Yaşanan gelişmeler Rusya’nın ekonomik krizi dış yardım almadan atlatamayacağını ortaya koymuştur. Rusya Merkez Bankası’nın Dolar karşısında Ruble’nin değerini belli bir aralıkta tutmaktan vazgeçmesi krizin derinleştiğinin bir göstergesidir. 1998 yılı sonuna kadar % 34’lük devalüasyon hedefi tutturulmadığı için Ruble’nin değeri serbest bırakılmıştır. 17 Ağustos 1998’de Rusya’yı hem devalüasyona hem de bankaların borçlarını tek taraflı olarak ödeyemeyeceklerini ilan etmeye iten nedenler içsel ve dışsal etkilerden kaynaklanmaktadır. İçsel etkenlerin başında makroekonomik temellerdeki kusurlar özellikle de mali açıklar yatmaktadır. Rusya 1992’den itibaren piyasa ekonomisine geçiş ve özelleştirme çabalarını yavaş da olsa hayata geçirmeye başlamıştır. 1995’te IMF ile görüşmelere başlayarak Mart 1996’da bir stand-by anlaşması imzalamıştır. 1995’te % 130 olan enflasyon oranını düşürmeyi, bütçe açıklarını azaltmayı ve bazı yapısal reformları yapmayı taahhüt eden yeni hükümet sıkı bir para politikası ile döviz kuru bandına müdahale ederek enflasyonu düşürmeyi başarsa da gevşek bütçe uygulamasını değiştirememiştir. Yeni hükümet ayrıca sübvansiyonları azaltmak, vergi gelirlerini artırmak hedeflerinde de parlamentonun tutucu kararlarına takılarak başarılı olamamıştır. Bu da vergi gelirlerini artıramayan hükümeti iç borçlanmaya yönlendirmiştir. Devlet iç borçlanma senetlerinin yıllık gelirleri diğer ülkelere göre yüksek olduğundan sermaye akımları özellikle Meksika krizi sonrasında Rusya’ya yönelmiştir.

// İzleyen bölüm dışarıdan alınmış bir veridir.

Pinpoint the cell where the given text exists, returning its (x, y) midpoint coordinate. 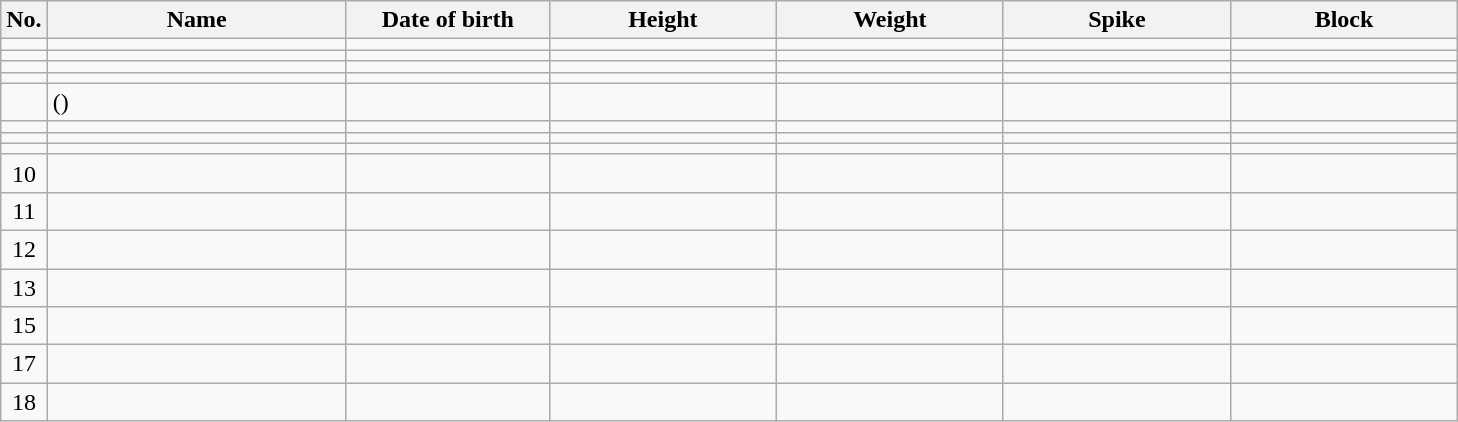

Rusya’nın finans kurumları da portföylerinde devlet tahvillerini artırarak, dışarıdan döviz cinsinden borçlanmaya başlamıştır. Mayıs 1998 itibariyle yabancı yatırımcıların sahip oldukları hazine bonolarının değeri 20 milyar Dolar olup bu miktar mevcut hazine bonolarının üçte birini oluşturmaktadır. Güçlü petrol ve metal üreticilerinin ihracatlarını arttırmak için Ruble’nin değer kaybetmesini beklemeleri, spekülatif beklenti ve davranışların krizin oluşmasında rol oynayan bir diğer unsur olduğunu ortaya koymaktadır (IMF, 1998: 18).